After enjoying some wine we headed to the nearest Duane Reade to buy some drinks for our next stop--his roommate's friend's apartment in the East Village. We were low on time so we decided to crack open our douces of Heineken on the subway. GF's first time boozing on the subbers and admittedly, my second. I wasn't quite sure what to expect out of this gathering but when we arrived I was pleasently surprised. Everyone was cool, just sitting around drinking and chatting. I had another beer and not long after someone busted out the 4loko. It was all downhill from there. I drank one and have minimal memories of the first bar. In fact when I woke up the next morning I wasn't sure we had gone to more than one bar. I remember a few scences from the place but for the most part it is a haze. Very healthy. But apparently I was having perfectly cogent conversations, about lord knows what. I am fairly certain that I was trying to buddy up to one of the guys in the group, the roommate's friend. This must have worked a little because I know he bought me a Corona at the karoake bar we went to next and we performed a duet to "Hit Me With Your Best Shot". I also sang "I Saw the Sign" with GF and apparently got a random girl's email address. At the end of the night GF dragged me to a pizza place down the street where we made friends with some guys from Boston next to us. When we arrived back at GF's apartment I was very excited that his other roommate was out of town and I had his large bed all to myself. I briefly debated inviting the friend to share it with me but luckily I passed out before that offer could be made.
In the morning I waltzed out the room to find GF still passed out. I sat for awhile with the roommate and the friend trying to quiz them on where we had gone the night before. Not getting much of a response I decided it was time to head home. I walked with the two of them to the subway and had a flash of deja vu to the first night I went home with Cute Guy and left in the morning with he and his friend. This intensified when I received a text from Ibanker asking if I wanted to meet for brunch. I debated but decided to go even though I looked like death. I really questioned this decision as I walked down the subway platform and a guy in a group of Bosnian teenagers whispered to the others, "Wow she looks really bad". I inwardly cursed them but there was no turning back now.

**Work instructions**.
**a.** Please extract the passage of the night-out account that begins at the words "In the morning I" and ends after the words "turning back now.", copying it word for word.
**b.** In the night-out account, which song did the narrator sing with GF?

**Data for locating words and elements**.

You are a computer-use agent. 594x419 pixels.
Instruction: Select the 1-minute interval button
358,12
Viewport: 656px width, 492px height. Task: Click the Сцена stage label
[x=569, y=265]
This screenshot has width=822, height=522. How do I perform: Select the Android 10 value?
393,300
...
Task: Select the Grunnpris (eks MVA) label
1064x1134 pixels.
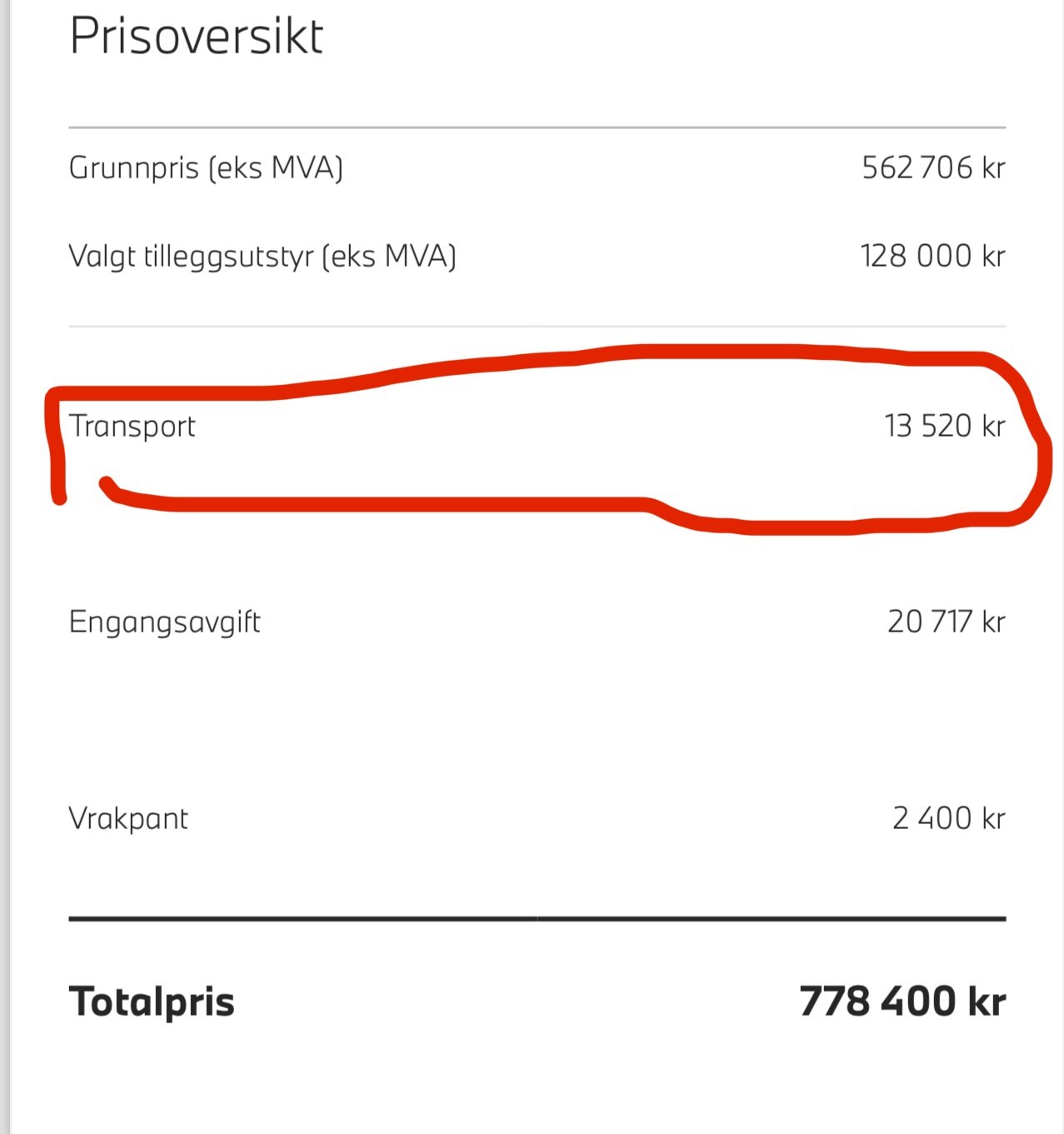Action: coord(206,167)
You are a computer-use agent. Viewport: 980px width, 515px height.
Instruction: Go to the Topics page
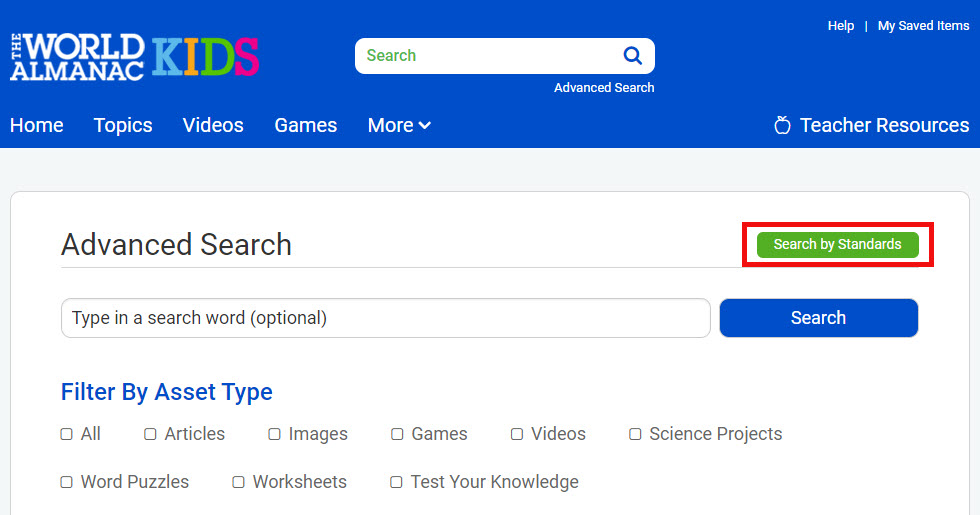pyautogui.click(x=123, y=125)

**Results**.
**a.**
In the morning I waltzed out the room to find GF still passed out. I sat for awhile with the roommate and the friend trying to quiz them on where we had gone the night before. Not getting much of a response I decided it was time to head home. I walked with the two of them to the subway and had a flash of deja vu to the first night I went home with Cute Guy and left in the morning with he and his friend. This intensified when I received a text from Ibanker asking if I wanted to meet for brunch. I debated but decided to go even though I looked like death. I really questioned this decision as I walked down the subway platform and a guy in a group of Bosnian teenagers whispered to the others, "Wow she looks really bad". I inwardly cursed them but there was no turning back now.

**b.** "I Saw the Sign"